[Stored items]

_ _ _ _ _

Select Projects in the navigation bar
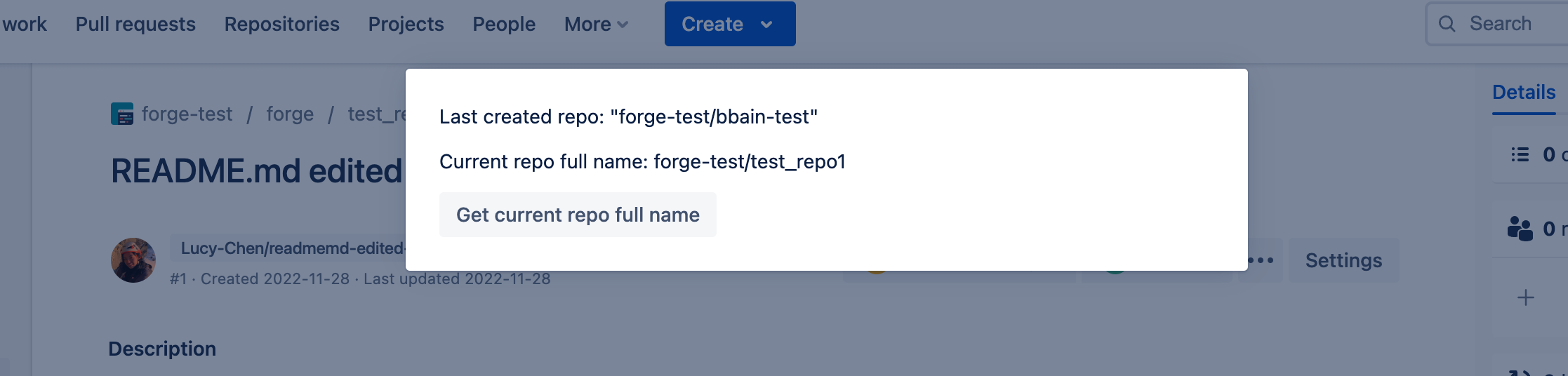This screenshot has height=376, width=1568. coord(406,24)
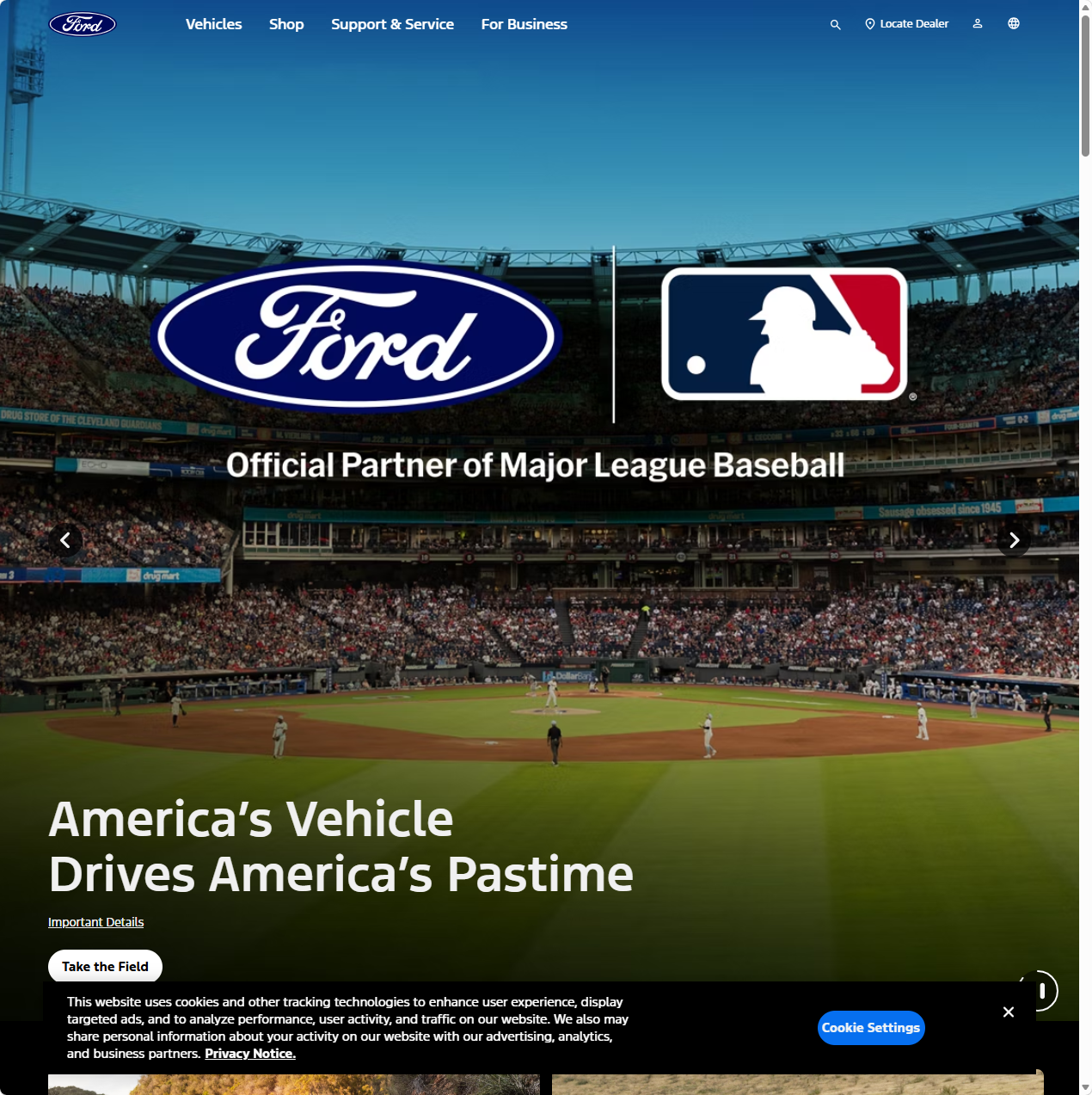Image resolution: width=1092 pixels, height=1095 pixels.
Task: Open the Important Details link
Action: pos(95,922)
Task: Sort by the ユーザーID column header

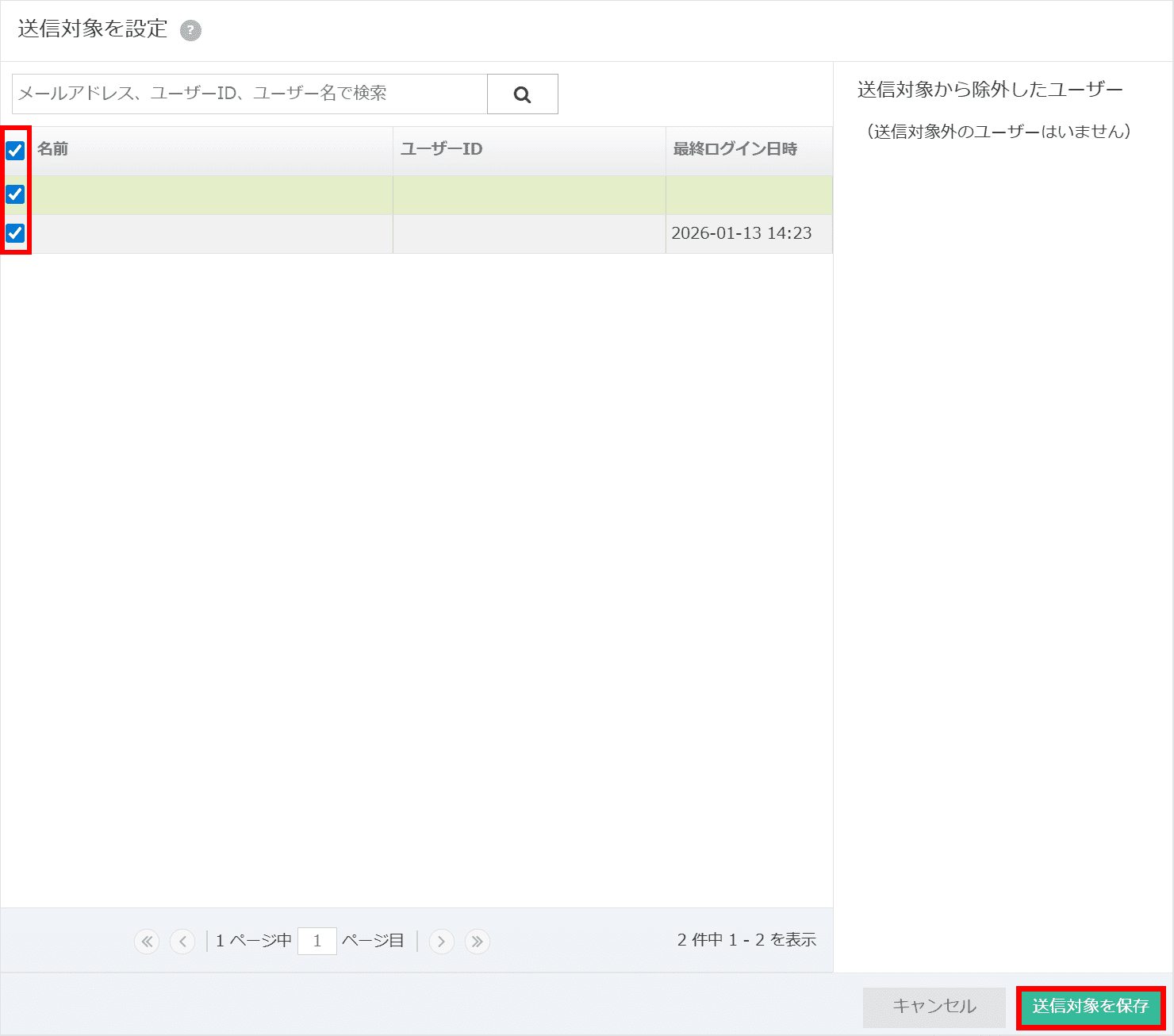Action: [x=441, y=149]
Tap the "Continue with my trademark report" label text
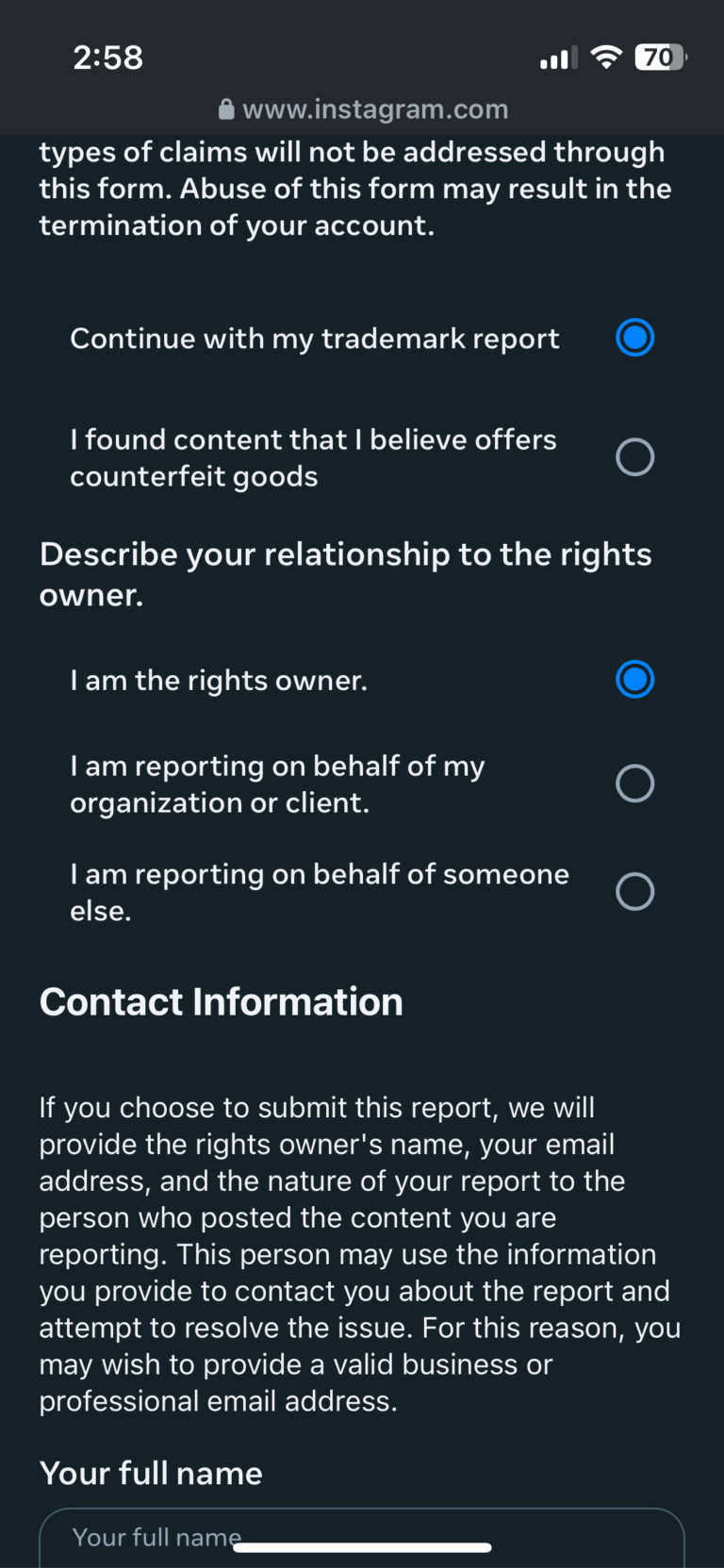724x1568 pixels. (315, 338)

_ _ _ _ _

▸ **Prompt**
Go to the line with "Task: Sort by the ユーザーID column header" in the entries above. Reproduce that line and each one after it to the end, exactly and without the pictures.

▸ **Exercise answer**
Task: Sort by the ユーザーID column header

Action: [x=441, y=149]
Tap the "Continue with my trademark report" label text
724x1568 pixels. (315, 338)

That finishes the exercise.